(Records from a collection)
########################################
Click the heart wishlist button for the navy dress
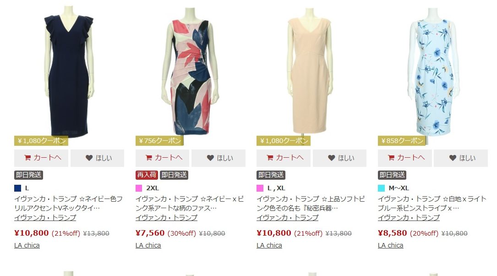 click(97, 158)

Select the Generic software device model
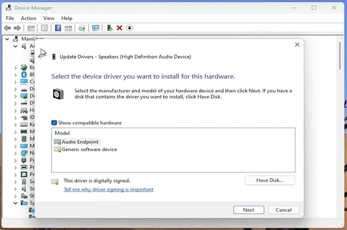click(x=89, y=149)

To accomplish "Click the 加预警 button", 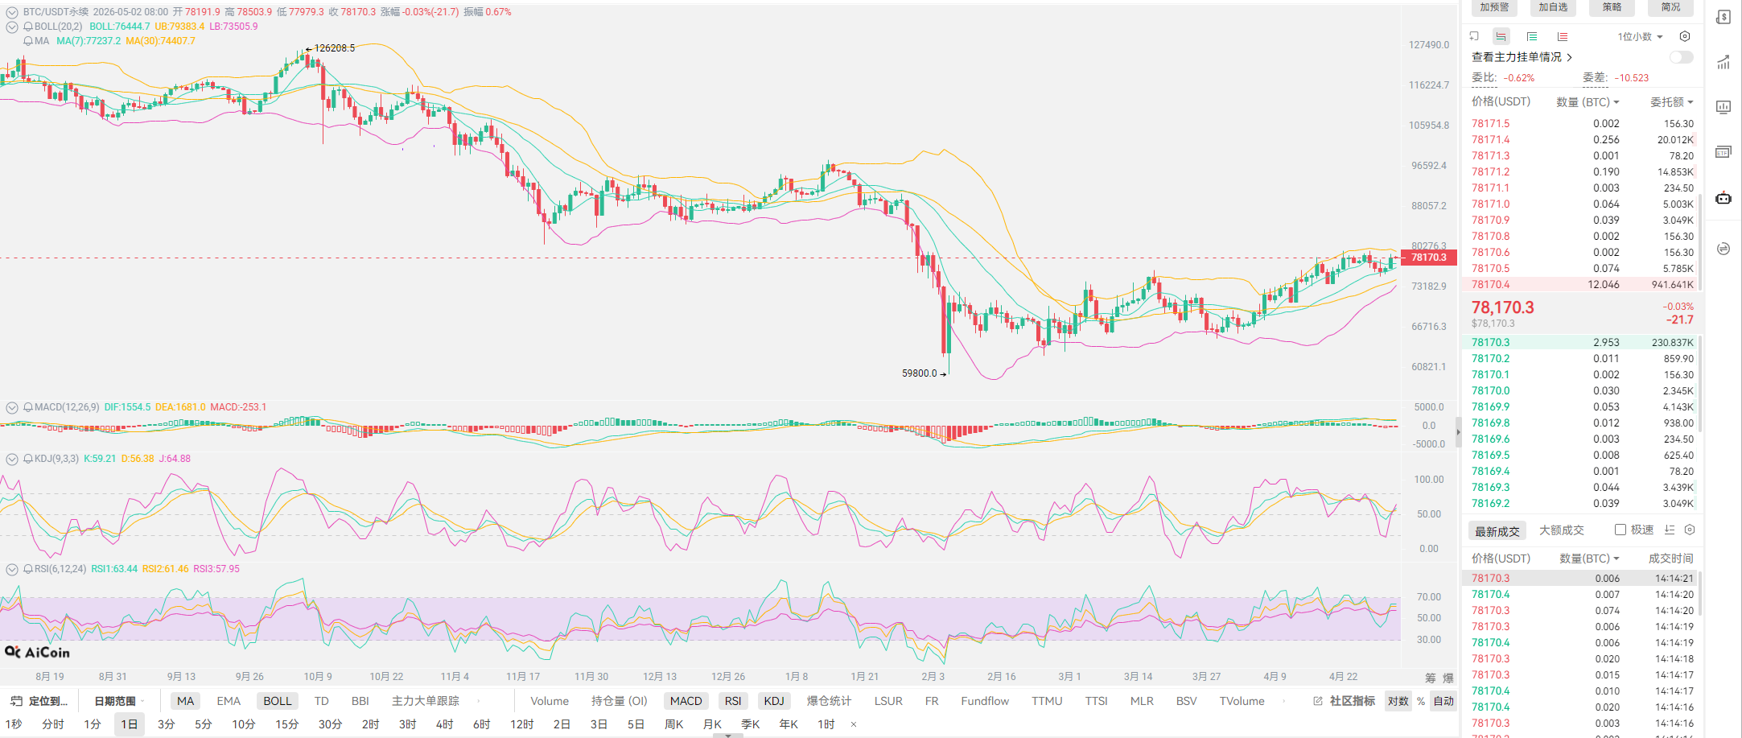I will tap(1494, 7).
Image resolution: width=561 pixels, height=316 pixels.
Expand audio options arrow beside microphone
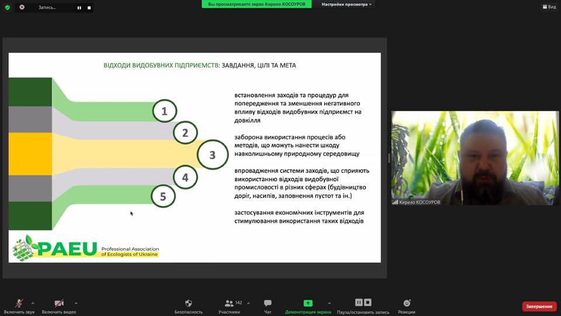click(33, 303)
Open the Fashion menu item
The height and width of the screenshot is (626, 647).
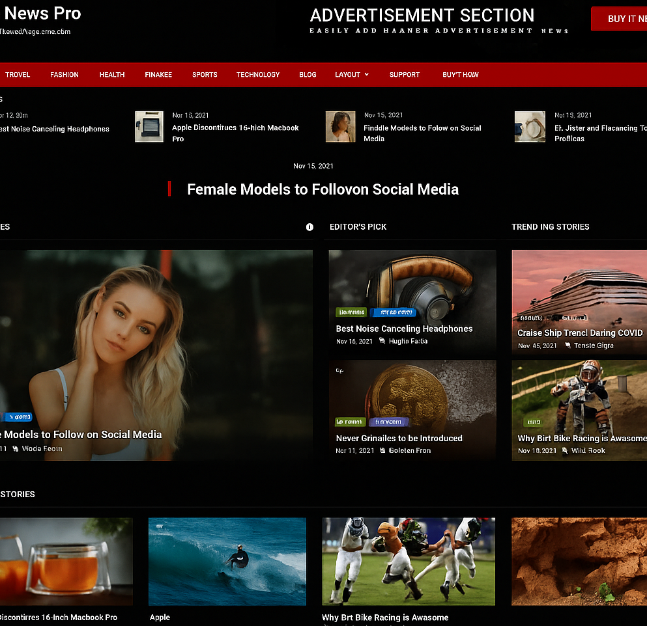[x=65, y=75]
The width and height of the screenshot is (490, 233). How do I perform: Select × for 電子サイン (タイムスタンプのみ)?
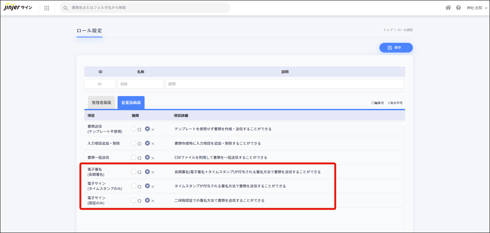click(x=148, y=186)
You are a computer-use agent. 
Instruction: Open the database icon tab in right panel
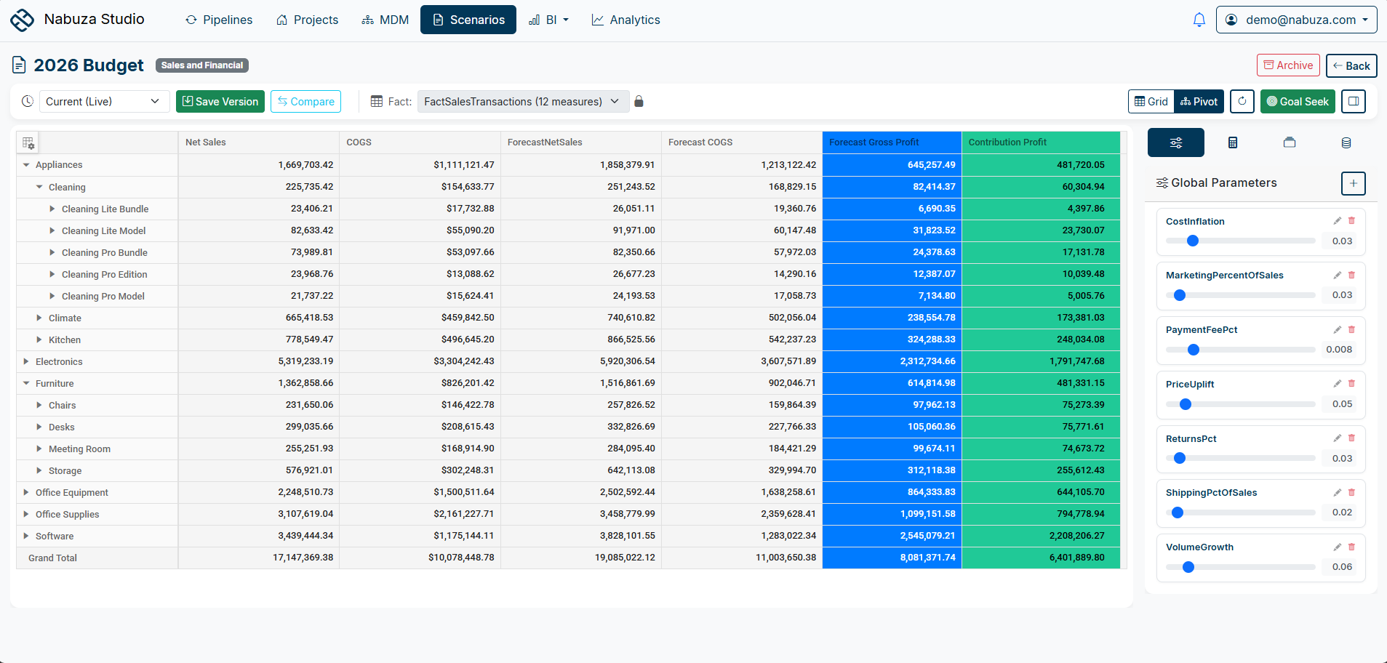click(1346, 142)
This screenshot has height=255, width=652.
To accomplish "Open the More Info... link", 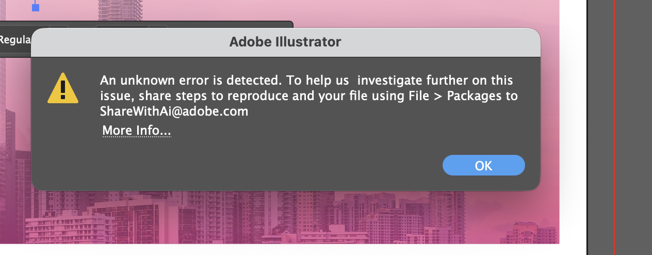I will coord(137,131).
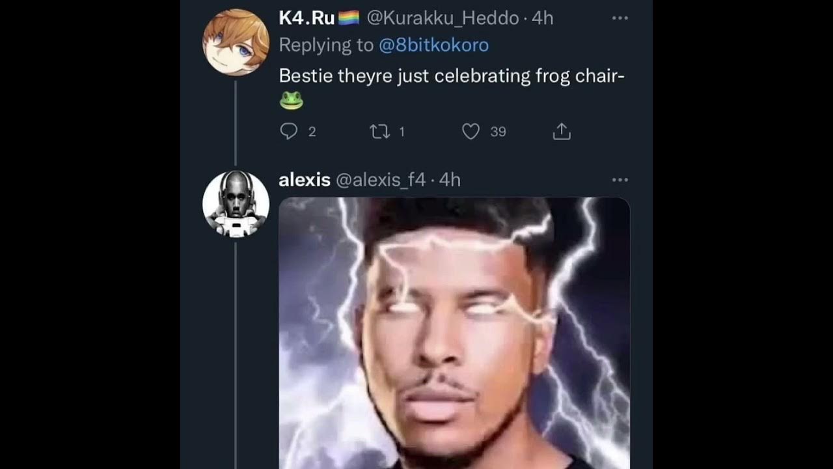Open the 4h timestamp on alexis's tweet
Image resolution: width=833 pixels, height=469 pixels.
pos(450,180)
########################################
• [Instructions to follow]: Using the entries above, transcribe exactly from the line that has "You are a computer-use agent." through the line that has "This screenshot has height=255, width=652.". Pictures are dropped.

• [Finished exercise]:
You are a computer-use agent. 
Instruction: Open the database icon tab in right panel
click(1346, 142)
This screenshot has height=255, width=652.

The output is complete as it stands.